## What you have to do
Reproduce the stretch of the records from the line containing "This screenshot has height=559, width=1038." through the end of the records, including the requests, and shift every coordinate in the answers by adding 55 to it.

## Raw records
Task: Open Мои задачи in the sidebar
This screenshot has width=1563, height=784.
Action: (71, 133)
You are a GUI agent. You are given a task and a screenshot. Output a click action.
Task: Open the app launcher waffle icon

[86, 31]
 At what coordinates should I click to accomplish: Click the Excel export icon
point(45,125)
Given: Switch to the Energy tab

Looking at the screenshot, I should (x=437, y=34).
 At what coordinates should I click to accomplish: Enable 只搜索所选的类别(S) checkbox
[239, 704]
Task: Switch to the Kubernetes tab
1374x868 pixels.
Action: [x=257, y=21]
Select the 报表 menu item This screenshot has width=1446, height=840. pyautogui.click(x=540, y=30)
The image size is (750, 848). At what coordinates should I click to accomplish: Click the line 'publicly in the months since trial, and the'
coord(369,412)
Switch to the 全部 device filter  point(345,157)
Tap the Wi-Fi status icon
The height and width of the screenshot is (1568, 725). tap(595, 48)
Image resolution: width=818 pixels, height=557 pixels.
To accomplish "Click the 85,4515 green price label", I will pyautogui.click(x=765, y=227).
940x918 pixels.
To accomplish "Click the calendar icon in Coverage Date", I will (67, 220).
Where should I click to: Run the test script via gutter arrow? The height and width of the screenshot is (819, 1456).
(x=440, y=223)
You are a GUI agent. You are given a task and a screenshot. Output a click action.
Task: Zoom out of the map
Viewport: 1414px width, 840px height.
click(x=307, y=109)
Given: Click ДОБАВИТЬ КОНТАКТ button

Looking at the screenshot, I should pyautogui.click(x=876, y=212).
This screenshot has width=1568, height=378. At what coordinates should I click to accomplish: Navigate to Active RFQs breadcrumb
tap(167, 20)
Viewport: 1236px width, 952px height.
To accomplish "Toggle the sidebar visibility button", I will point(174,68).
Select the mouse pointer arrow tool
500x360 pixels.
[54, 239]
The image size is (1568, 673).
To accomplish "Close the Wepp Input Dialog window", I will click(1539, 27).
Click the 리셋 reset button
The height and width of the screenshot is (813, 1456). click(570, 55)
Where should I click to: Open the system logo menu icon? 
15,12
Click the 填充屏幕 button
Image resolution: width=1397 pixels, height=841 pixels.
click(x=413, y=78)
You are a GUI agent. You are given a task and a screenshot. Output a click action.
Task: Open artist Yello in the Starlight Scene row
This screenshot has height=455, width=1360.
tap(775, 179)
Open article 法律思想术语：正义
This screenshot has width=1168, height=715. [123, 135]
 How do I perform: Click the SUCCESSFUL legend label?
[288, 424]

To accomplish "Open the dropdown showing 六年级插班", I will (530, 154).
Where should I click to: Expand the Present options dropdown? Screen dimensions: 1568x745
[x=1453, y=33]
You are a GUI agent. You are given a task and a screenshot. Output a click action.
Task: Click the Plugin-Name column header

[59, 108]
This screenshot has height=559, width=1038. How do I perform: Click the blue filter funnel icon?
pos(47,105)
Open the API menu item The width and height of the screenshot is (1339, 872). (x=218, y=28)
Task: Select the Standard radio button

## Answer to the exercise
This screenshot has height=559, width=1038. How do I perform: Click the blue filter funnel icon?
pos(102,160)
Open the API menu item The width and height of the screenshot is (1339, 872). (x=273, y=83)
Task: Select the Standard radio button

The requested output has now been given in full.